§ **What is asked**
a - Answer these questions from the Asus laptop review:
(i) What screen size is given for the G751JY?
(ii) Which Nvidia graphics chip does it have?
(iii) How much DDR3 memory does it have?
b - Transcribe the passage from the Asus laptop review that begins at the words "In the face" and ends after the words "laptop, the G751JY.".
Text section start
In the face of powerful desktop parts powering other laptops, can Asus’s mobile gamer compete?
The clash of the desktop replacements. That’s how we’ve started this month’s reviews and it’s a proper battle royale. Except without the screaming kids, the fountains of blood and ‘Beat’ Kitano. First we had MSI’s new take on the hybrid laptop – all gaming dock, upgradeable GPU and floaty-light notebook fun – and now we have Asus’s beefy trad gaming laptop, the G751JY.
And it’s a hulking great beast of a machine. We’re not just referring to it being a hefty 17.3-inch notebook weighing nearly five kilos – it’s also packed full of the best mobile hardware money can buy. Which is lucky, considering how much it costs.
The processor is top-end mobile Haswell fare, a fully-Hyperthreaded Core i7 capable of running up to 3.5GHz in this chassis, with a huge – if mostly unnecessary – 32GB of DDR3 memory, an M.2 512GB SSD (the Samsung XP941, reviewed in PCF300) with a 1TB HDD and an Nvidia GTX 980M. The keyboard and trackpad are worthy of note too. There are extra macro keys and buttons to launch Steam’s Big Picture and Nvidia’s game streaming software, while the trackpad is wide and responsive, with a pair of discrete buttons. It’s so much better than the all-in-one trackpad abortions we’ve got Steve Jobs to blame for.
Text section end
Supplied data start
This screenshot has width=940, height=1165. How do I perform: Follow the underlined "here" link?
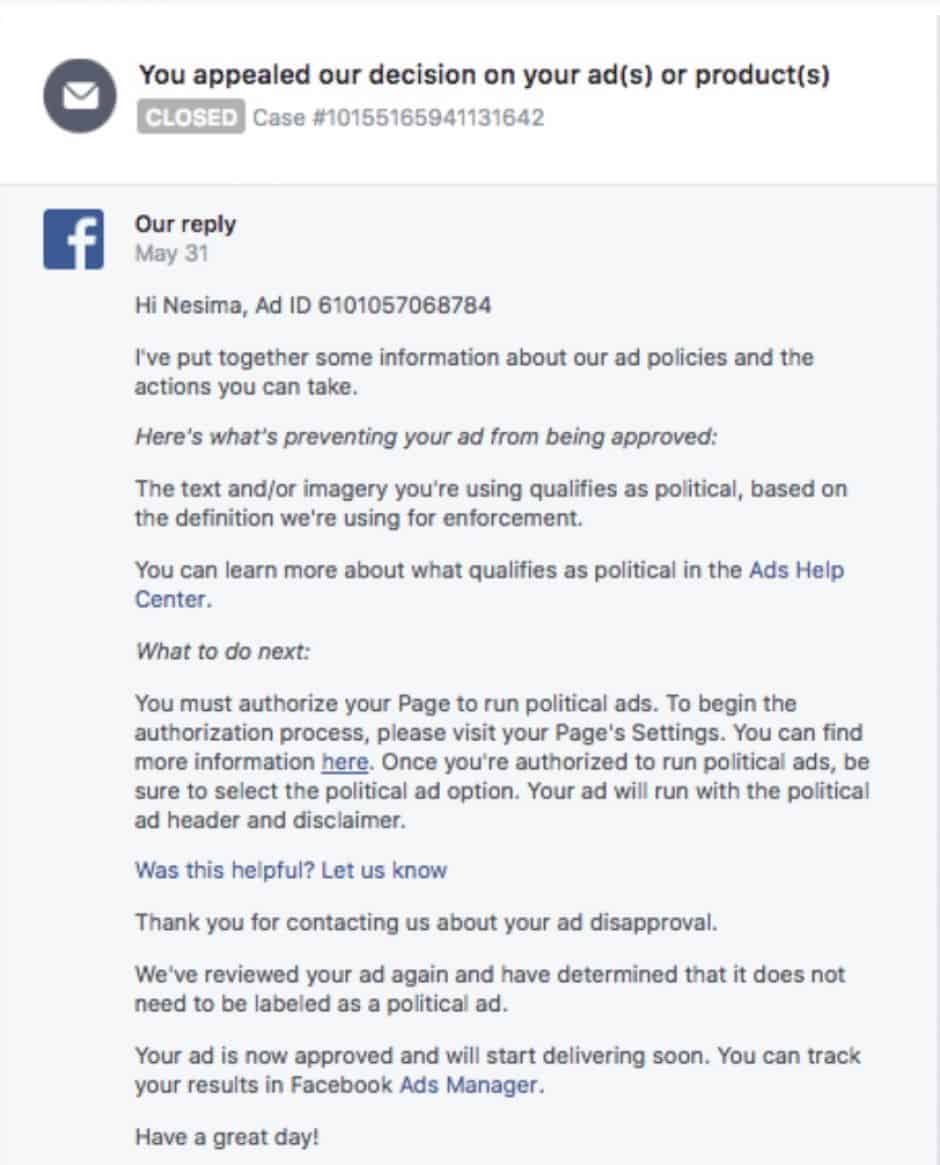pos(345,762)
Supplied data end
§ **Task solutions**
a -
(i) 17.3 inches
(ii) The Nvidia GTX 980M
(iii) 32GB

b -
In the face of powerful desktop parts powering other laptops, can Asus’s mobile gamer compete?
The clash of the desktop replacements. That’s how we’ve started this month’s reviews and it’s a proper battle royale. Except without the screaming kids, the fountains of blood and ‘Beat’ Kitano. First we had MSI’s new take on the hybrid laptop – all gaming dock, upgradeable GPU and floaty-light notebook fun – and now we have Asus’s beefy trad gaming laptop, the G751JY.